Write out, word for word, the part of the Magma review between "The best tracks" and "may not have.", inclusive.

- **Page**
--- Start ---
The repetitive parts are what I prefer in Magma's music. I mean when vocals are rhytmically repeated to increase the strength of the rhythmic parts. The way they alternate with jazzy moments is unique.

The best tracks are, for me, the two with the word Kobaia in the title. I don't speak Kobaian and I'm not intentioned to learn it. I sometimes take care of lyrics as they can provide a key to understand what an artist is trying to communicate. This is not the case with Magma.

I have never payed attention to the Kobaian stuff and I have learned that there was a trilogy only reading other's reviews. The reason why I listen to Magma is that I like their music and their vision of music. In their specific case, not knowing what the songs are about leaves me the possibility to imagine situations, build images in my mind and give to the music a meaning that it may not have.

So even if there are lyrics and choirs (and the incredibly voice of Stella Vander), I listen to this album as to a long instrumental suite able to evocate imagines and situations as other great instrumental suites are able to do.
--- End ---
- **Given information**
--- Start ---
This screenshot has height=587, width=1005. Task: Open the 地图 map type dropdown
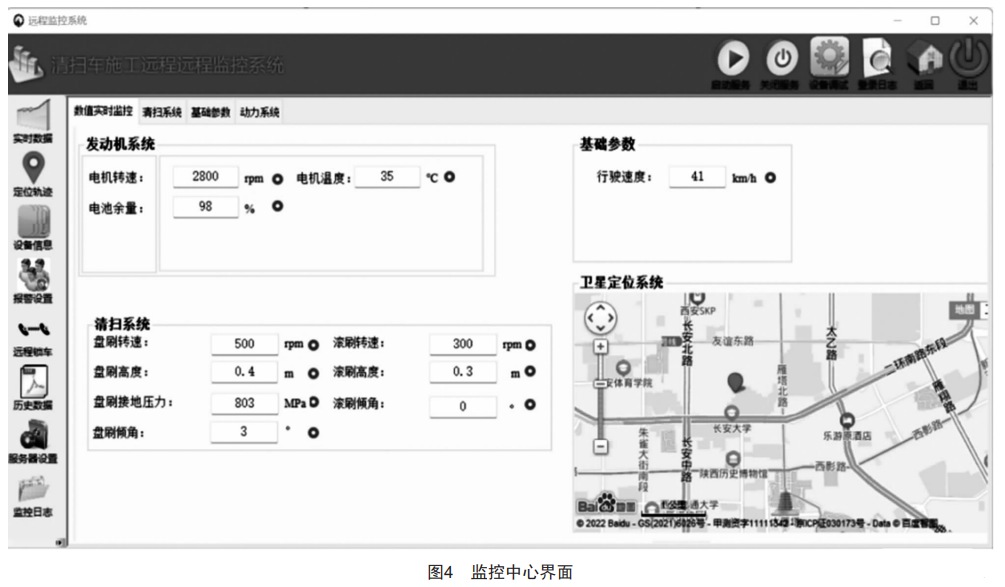click(964, 310)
--- End ---
- **Solution for this task**
The best tracks are, for me, the two with the word Kobaia in the title. I don't speak Kobaian and I'm not intentioned to learn it. I sometimes take care of lyrics as they can provide a key to understand what an artist is trying to communicate. This is not the case with Magma.

I have never payed attention to the Kobaian stuff and I have learned that there was a trilogy only reading other's reviews. The reason why I listen to Magma is that I like their music and their vision of music. In their specific case, not knowing what the songs are about leaves me the possibility to imagine situations, build images in my mind and give to the music a meaning that it may not have.